Abstract

Compliance with the basic conditions of quality in higher education implies the design of strategies to reduce student dropout, and Information and Communication Technologies (ICT) in the educational field have allowed directing, reinforcing, and consolidating the process of professional academic training. We propose an academic and emotional tracking model that uses data mining and machine learning to group university students according to their level of dropout risk.
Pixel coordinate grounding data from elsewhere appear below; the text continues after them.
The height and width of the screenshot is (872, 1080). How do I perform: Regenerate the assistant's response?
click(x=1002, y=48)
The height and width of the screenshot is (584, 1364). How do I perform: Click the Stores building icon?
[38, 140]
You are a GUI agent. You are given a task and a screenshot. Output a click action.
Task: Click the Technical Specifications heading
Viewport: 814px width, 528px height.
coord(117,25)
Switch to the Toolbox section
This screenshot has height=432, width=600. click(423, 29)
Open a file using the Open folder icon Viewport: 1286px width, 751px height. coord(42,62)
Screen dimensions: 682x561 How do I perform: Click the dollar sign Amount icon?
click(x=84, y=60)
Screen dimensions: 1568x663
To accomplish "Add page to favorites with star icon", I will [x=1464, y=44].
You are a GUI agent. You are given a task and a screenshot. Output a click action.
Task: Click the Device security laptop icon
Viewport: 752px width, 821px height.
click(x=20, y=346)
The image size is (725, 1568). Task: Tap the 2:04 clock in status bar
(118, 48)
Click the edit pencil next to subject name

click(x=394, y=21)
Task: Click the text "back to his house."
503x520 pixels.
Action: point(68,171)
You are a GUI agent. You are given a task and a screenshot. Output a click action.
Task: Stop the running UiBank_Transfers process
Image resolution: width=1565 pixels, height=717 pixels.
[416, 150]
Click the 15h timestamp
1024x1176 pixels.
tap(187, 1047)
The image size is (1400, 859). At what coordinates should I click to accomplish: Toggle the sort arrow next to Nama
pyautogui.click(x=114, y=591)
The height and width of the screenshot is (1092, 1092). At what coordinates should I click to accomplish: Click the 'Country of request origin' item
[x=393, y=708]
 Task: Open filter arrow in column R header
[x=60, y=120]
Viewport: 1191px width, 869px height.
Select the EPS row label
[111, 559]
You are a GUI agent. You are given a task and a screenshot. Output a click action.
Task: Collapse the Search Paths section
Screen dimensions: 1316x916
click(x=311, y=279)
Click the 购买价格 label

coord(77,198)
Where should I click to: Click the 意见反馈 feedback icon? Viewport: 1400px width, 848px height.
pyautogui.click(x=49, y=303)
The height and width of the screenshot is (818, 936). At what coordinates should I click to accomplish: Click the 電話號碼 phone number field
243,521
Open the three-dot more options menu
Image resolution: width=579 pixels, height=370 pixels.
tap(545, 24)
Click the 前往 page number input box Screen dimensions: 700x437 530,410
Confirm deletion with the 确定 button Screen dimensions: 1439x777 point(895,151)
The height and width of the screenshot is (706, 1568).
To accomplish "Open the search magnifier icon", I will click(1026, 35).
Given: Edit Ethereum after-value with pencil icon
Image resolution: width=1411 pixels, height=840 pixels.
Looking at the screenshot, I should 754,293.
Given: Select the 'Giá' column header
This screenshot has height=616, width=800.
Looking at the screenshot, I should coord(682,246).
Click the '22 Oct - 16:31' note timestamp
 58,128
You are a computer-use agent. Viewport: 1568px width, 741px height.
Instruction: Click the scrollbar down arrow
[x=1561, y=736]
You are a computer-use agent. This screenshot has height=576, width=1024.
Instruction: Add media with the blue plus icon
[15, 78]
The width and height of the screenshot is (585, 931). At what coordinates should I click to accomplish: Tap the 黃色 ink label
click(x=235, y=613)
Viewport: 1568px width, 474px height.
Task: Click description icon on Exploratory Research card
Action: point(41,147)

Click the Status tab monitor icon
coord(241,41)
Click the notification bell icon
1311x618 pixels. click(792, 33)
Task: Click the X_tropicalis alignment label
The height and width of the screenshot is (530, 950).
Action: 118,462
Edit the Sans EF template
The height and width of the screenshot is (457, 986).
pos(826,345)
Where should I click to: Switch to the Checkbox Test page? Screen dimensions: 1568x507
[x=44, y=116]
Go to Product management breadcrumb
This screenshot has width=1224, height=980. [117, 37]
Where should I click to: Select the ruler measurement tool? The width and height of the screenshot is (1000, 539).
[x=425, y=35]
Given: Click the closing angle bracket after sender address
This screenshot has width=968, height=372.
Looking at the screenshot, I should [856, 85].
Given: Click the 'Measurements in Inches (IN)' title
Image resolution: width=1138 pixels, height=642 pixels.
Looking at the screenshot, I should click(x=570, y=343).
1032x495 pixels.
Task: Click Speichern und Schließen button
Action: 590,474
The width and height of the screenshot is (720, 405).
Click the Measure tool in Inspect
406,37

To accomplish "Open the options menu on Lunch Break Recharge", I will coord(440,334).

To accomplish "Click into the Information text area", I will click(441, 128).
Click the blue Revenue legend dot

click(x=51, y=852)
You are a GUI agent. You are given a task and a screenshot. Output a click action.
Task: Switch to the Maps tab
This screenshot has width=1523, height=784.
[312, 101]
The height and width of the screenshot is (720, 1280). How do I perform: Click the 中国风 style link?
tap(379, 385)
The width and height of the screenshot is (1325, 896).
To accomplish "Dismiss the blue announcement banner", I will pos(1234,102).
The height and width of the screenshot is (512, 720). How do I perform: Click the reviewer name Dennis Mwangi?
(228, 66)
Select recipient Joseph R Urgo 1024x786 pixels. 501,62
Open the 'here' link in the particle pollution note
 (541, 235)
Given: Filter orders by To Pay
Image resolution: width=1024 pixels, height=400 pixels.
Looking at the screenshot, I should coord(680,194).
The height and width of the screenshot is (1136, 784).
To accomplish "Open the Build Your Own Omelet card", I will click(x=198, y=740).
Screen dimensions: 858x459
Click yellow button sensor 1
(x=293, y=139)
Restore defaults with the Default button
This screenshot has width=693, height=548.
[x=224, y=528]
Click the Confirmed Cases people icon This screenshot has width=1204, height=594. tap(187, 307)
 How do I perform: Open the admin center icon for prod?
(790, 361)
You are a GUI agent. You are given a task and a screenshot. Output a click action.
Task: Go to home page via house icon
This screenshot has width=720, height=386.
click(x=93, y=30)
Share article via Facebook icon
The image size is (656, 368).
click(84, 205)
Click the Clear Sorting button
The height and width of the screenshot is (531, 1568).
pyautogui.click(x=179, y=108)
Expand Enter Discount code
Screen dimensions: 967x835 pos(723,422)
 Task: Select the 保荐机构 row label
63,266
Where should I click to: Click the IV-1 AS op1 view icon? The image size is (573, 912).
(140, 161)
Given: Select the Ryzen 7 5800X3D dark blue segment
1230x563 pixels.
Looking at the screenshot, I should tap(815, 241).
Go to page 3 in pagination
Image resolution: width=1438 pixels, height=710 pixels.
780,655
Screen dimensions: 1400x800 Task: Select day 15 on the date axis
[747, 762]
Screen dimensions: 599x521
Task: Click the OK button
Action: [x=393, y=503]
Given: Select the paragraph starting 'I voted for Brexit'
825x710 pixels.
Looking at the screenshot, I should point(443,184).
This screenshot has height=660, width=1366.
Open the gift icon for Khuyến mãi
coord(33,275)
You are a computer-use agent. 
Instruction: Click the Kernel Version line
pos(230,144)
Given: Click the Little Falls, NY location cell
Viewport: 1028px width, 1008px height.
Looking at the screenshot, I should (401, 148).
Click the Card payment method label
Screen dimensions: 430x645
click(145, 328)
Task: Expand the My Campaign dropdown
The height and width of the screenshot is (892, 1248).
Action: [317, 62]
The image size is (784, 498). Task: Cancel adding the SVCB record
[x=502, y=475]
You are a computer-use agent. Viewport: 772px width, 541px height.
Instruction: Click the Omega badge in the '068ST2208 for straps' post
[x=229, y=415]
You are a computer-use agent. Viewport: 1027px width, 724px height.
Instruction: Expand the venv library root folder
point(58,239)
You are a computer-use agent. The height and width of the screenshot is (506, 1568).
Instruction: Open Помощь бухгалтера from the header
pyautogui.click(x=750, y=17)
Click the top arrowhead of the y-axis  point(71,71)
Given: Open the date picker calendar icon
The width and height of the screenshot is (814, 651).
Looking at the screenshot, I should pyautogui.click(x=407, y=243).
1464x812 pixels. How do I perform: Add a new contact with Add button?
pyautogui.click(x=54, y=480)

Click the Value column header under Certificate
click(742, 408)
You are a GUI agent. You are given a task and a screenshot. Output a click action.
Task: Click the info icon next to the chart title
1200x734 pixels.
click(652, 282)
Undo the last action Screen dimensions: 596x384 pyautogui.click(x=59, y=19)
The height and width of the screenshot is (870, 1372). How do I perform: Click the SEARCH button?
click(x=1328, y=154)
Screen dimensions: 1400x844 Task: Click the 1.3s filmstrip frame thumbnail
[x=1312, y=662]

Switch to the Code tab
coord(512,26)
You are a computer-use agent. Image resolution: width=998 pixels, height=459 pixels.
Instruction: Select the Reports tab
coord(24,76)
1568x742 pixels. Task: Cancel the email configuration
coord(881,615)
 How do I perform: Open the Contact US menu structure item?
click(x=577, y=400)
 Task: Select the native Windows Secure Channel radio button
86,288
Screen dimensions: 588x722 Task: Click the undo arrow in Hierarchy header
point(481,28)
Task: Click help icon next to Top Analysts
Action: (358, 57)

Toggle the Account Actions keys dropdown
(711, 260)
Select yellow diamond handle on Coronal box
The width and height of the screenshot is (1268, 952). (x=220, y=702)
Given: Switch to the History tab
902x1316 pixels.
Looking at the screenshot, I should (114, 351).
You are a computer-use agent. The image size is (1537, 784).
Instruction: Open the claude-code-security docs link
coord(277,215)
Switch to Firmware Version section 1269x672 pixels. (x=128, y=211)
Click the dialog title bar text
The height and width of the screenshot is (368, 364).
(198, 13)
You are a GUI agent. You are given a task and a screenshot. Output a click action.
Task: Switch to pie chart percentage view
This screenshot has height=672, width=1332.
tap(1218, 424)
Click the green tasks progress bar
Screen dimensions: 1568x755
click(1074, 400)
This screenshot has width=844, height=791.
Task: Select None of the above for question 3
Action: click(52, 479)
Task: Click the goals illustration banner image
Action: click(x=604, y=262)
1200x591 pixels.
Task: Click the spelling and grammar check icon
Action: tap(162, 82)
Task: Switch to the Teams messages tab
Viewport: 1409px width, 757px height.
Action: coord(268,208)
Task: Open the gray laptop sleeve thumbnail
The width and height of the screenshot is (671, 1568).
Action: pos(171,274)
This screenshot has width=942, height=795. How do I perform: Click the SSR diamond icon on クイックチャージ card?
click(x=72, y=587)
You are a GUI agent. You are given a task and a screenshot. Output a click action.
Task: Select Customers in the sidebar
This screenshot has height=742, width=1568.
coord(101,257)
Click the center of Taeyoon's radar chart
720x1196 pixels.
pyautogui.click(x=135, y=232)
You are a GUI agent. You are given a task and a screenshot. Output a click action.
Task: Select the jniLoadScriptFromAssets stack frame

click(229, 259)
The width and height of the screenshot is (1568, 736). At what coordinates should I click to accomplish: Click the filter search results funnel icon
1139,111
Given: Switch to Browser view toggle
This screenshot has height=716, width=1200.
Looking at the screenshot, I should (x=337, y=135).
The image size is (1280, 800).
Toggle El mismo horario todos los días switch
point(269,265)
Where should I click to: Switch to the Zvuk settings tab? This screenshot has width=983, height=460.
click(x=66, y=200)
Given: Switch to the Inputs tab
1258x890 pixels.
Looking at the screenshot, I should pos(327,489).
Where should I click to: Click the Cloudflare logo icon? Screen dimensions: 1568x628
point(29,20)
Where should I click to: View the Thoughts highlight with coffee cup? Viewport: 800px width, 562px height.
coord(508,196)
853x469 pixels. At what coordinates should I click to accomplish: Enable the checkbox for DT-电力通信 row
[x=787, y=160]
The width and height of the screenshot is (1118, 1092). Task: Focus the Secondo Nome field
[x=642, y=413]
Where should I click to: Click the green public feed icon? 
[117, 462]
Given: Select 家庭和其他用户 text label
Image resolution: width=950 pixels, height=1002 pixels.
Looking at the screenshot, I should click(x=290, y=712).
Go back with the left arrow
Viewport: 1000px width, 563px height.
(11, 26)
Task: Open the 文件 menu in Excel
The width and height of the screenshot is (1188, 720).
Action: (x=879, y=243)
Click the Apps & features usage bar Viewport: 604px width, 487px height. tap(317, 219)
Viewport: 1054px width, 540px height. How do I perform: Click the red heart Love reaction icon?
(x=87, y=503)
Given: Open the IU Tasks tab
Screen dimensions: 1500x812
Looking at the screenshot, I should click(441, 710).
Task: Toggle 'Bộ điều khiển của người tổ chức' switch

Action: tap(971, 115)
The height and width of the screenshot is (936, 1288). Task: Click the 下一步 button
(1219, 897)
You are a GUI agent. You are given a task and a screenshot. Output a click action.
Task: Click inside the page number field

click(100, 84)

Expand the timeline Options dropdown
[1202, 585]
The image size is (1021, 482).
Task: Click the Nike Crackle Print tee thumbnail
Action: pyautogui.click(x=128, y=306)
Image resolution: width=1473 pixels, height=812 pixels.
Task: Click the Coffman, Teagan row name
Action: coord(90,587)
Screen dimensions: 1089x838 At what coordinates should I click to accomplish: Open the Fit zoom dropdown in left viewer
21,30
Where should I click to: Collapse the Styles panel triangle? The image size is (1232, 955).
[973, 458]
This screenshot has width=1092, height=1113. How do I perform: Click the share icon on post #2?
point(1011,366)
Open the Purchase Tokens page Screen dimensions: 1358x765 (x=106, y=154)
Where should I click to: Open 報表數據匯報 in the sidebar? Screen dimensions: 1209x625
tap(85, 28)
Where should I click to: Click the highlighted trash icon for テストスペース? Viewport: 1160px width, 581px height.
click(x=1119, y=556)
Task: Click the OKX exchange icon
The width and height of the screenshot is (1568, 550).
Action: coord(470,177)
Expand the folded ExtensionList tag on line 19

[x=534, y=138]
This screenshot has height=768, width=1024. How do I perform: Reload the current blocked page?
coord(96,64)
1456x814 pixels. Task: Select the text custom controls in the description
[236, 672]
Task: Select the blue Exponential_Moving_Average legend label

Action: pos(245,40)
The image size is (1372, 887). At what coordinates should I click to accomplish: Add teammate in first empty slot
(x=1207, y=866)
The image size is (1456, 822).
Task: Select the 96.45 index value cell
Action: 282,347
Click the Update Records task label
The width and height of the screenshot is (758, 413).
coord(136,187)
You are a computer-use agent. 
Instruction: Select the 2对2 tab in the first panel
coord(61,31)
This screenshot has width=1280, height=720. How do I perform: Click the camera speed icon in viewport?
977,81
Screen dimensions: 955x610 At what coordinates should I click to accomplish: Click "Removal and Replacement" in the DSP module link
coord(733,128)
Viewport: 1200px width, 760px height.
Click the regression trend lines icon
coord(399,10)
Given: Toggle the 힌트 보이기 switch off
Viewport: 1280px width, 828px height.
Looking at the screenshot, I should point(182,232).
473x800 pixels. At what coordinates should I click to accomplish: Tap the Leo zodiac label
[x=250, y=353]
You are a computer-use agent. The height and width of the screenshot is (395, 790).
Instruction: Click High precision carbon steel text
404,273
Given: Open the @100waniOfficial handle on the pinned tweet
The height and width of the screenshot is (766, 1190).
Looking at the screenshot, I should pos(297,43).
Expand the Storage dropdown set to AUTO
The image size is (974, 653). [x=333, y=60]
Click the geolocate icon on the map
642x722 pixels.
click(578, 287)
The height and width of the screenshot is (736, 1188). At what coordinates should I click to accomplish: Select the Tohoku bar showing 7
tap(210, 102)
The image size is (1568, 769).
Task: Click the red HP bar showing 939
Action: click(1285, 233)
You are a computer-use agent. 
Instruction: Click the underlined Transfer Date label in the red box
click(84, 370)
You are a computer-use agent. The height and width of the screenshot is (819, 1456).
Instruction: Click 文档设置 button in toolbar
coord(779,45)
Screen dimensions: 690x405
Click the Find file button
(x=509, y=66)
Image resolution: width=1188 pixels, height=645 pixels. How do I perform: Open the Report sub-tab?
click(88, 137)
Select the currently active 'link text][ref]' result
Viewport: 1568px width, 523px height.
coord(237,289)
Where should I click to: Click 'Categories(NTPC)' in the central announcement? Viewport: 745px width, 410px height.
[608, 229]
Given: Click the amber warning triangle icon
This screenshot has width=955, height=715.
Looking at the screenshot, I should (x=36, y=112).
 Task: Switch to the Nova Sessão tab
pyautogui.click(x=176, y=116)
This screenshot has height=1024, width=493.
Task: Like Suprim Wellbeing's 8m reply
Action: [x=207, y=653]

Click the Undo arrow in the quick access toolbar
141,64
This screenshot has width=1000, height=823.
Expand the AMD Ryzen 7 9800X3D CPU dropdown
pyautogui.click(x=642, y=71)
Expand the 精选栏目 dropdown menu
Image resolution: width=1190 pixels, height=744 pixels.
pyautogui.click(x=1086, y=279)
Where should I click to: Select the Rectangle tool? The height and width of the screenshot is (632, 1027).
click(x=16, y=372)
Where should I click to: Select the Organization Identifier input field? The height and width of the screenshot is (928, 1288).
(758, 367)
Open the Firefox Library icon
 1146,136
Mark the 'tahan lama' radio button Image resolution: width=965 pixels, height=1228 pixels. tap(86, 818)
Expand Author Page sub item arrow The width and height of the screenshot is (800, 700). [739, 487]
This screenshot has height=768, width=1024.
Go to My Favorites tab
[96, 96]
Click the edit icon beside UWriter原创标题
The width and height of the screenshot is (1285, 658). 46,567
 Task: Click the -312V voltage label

We worked with 670 students from a Peruvian public university, applied 5 valid and reliable psychological assessment questionnaires to them using a chatbot-based system, and then classified them using 3 density-based unsupervised learning algorithms, DBSCAN, K-Means, and HDBSCAN. The results showed that HDBSCAN was the most robust option, obtaining better validity levels in two of the three internal indices evaluated, where the performance of the Silhouette index was 0.6823, the performance of the Davies–Bouldin index was 0.6563, and the performance of the Calinski–Harabasz index was 369.6459. The best number of clusters produced by the internal indices was five. For the validation of external indices, with answers from mental health professionals, we obtained a high level of precision in the F-measure: 90.9%, purity: 94.5%, V-measure: 86.9%, and ARI: 86.5%, and this indicates the robustness of the proposed model that allows us to categorize university students into five levels according to the risk of dropping out.